# Task instructions
In the records below, find the line containing "The height and". Output it and every line after it to the end, unchanged, with no pictures.

┌──

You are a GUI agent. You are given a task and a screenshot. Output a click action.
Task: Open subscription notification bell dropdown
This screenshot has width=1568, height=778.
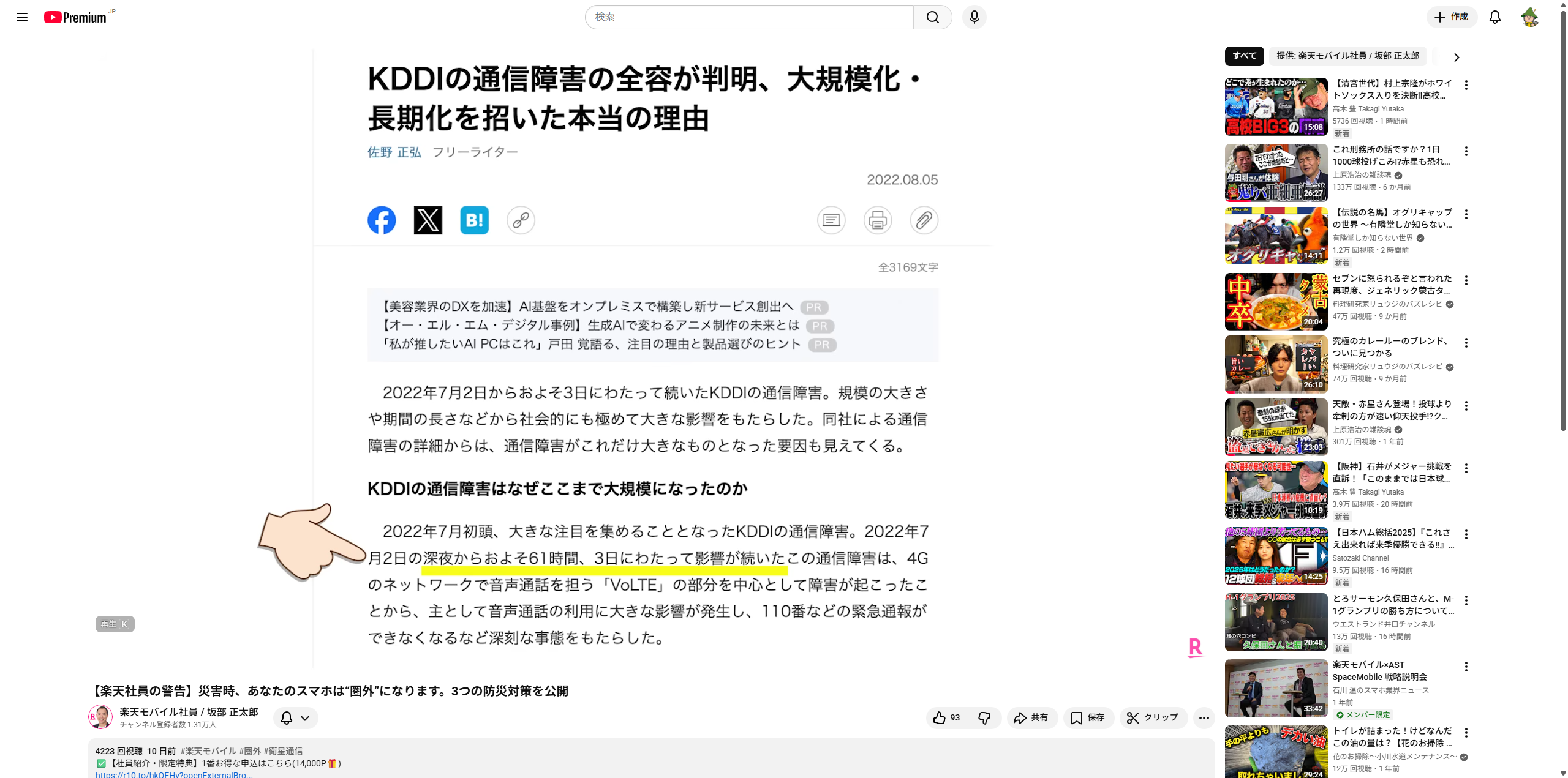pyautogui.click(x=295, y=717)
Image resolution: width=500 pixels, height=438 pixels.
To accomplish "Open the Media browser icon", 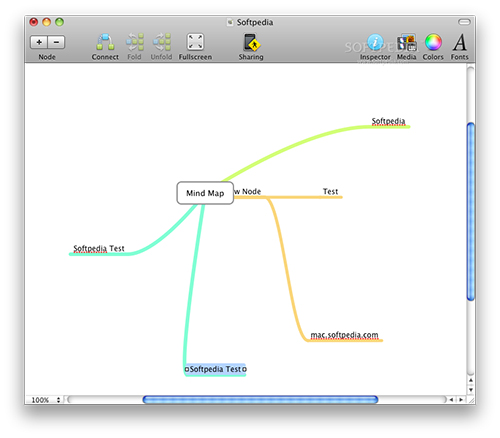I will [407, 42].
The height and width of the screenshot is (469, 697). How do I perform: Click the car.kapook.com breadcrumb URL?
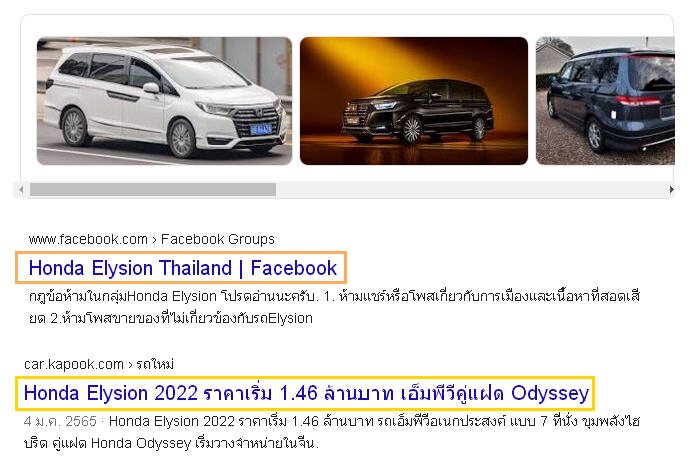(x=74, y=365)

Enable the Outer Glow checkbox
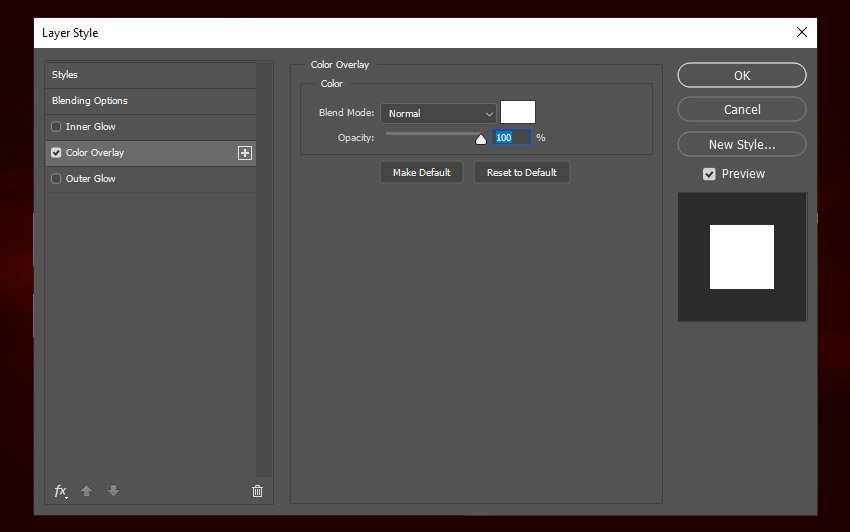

└──

# Answer space
The height and width of the screenshot is (469, 697). How do I perform: Click the car.kapook.com breadcrumb URL?
(x=74, y=365)

Enable the Outer Glow checkbox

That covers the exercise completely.